Exercise goal
Please repeat exactly the lines from the one containing "Where should I" to the end of the entries below, both included, and omit all pictures.

(Records from a dataset)
—————

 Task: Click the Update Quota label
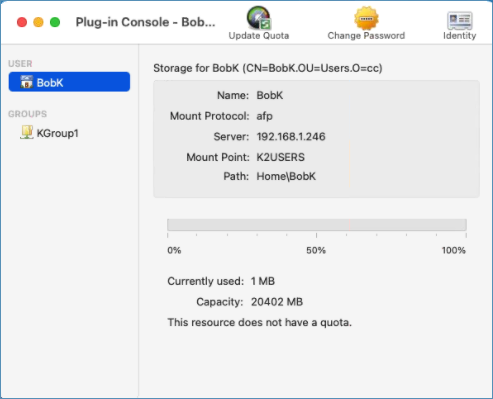click(259, 36)
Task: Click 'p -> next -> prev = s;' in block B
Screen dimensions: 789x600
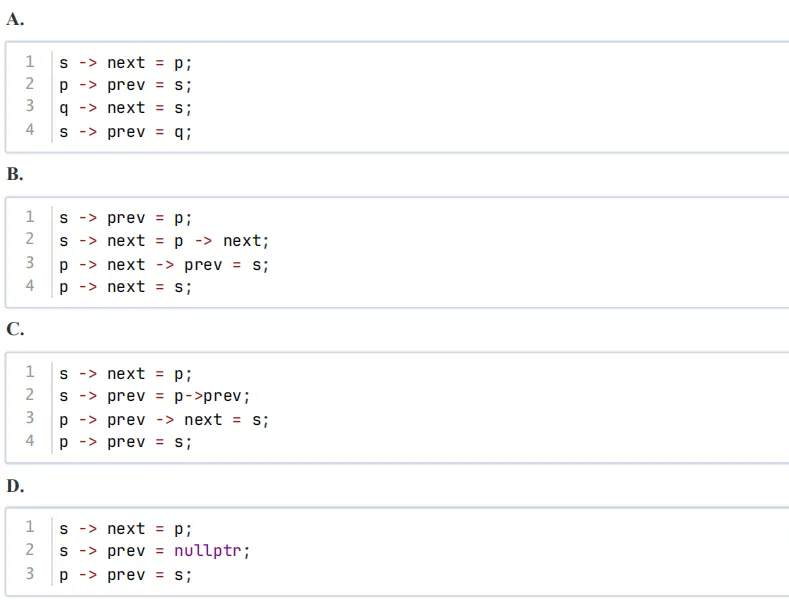Action: tap(164, 265)
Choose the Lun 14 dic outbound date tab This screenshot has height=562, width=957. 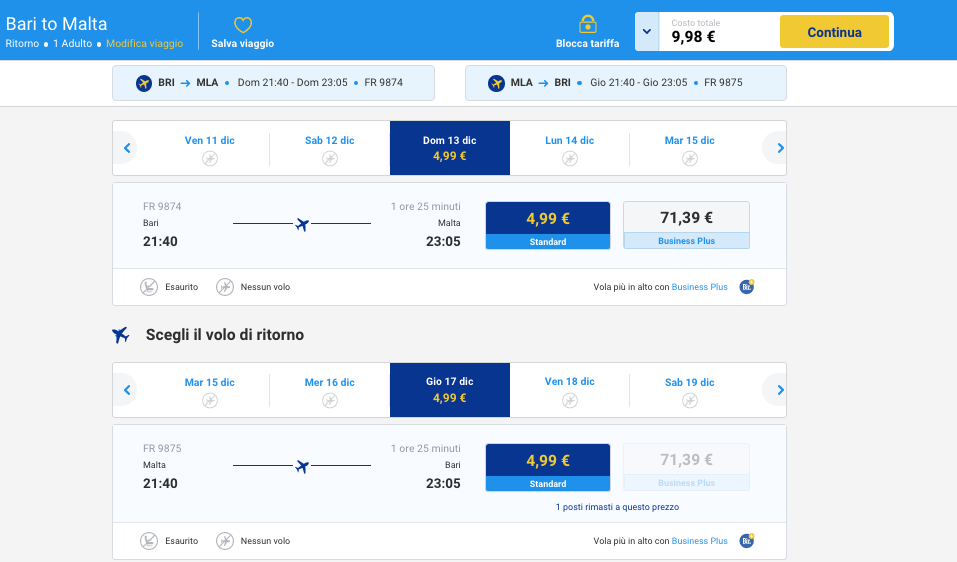point(569,148)
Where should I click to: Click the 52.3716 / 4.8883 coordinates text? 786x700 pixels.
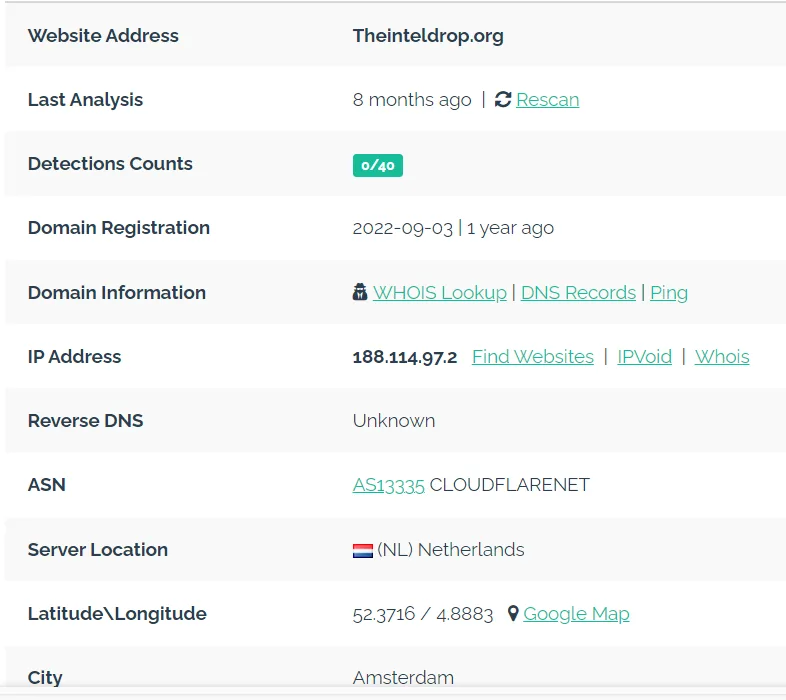tap(422, 614)
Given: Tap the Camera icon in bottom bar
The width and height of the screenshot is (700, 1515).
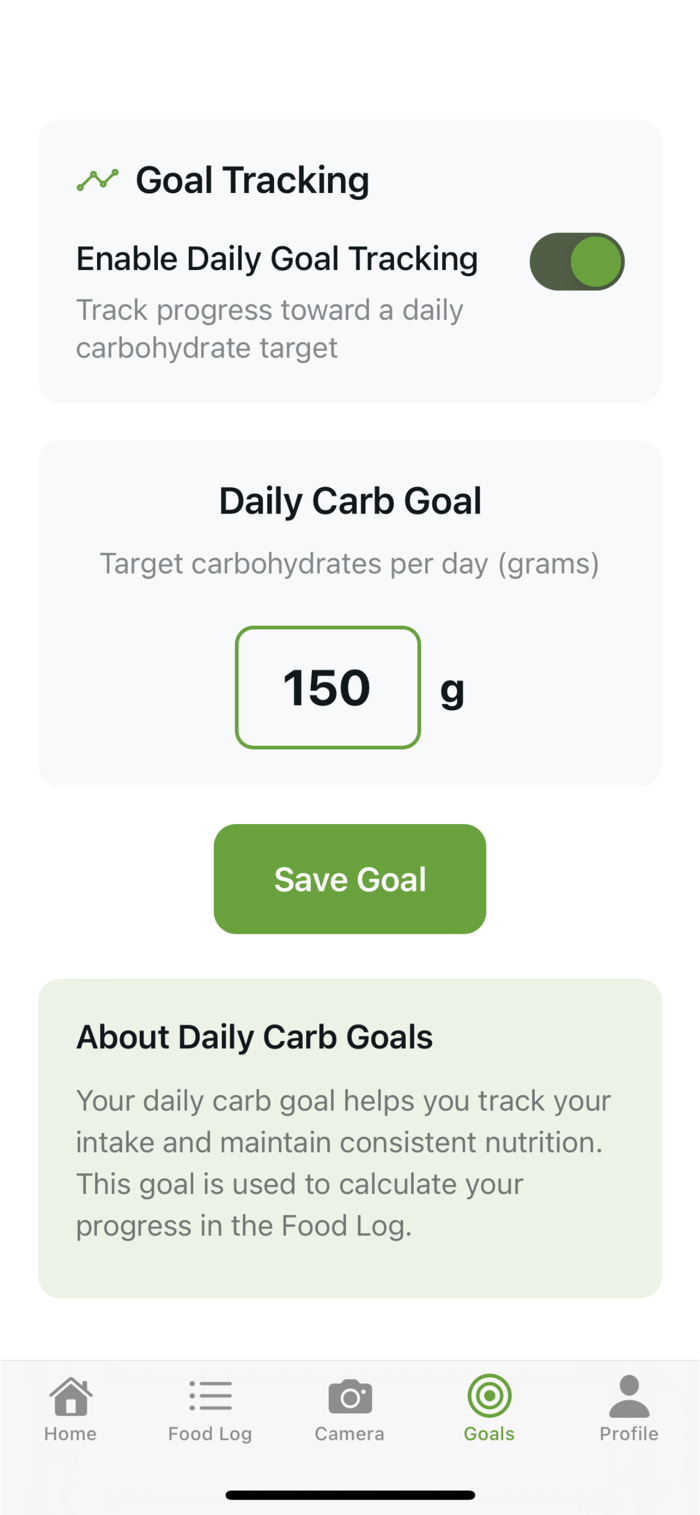Looking at the screenshot, I should (350, 1396).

—————

Response to the task
Where should I click to: Click the 52.3716 / 4.8883 coordinates text? 786x700 pixels.
tap(422, 614)
Given: Tap the Camera icon in bottom bar
The width and height of the screenshot is (700, 1515).
Looking at the screenshot, I should (350, 1396).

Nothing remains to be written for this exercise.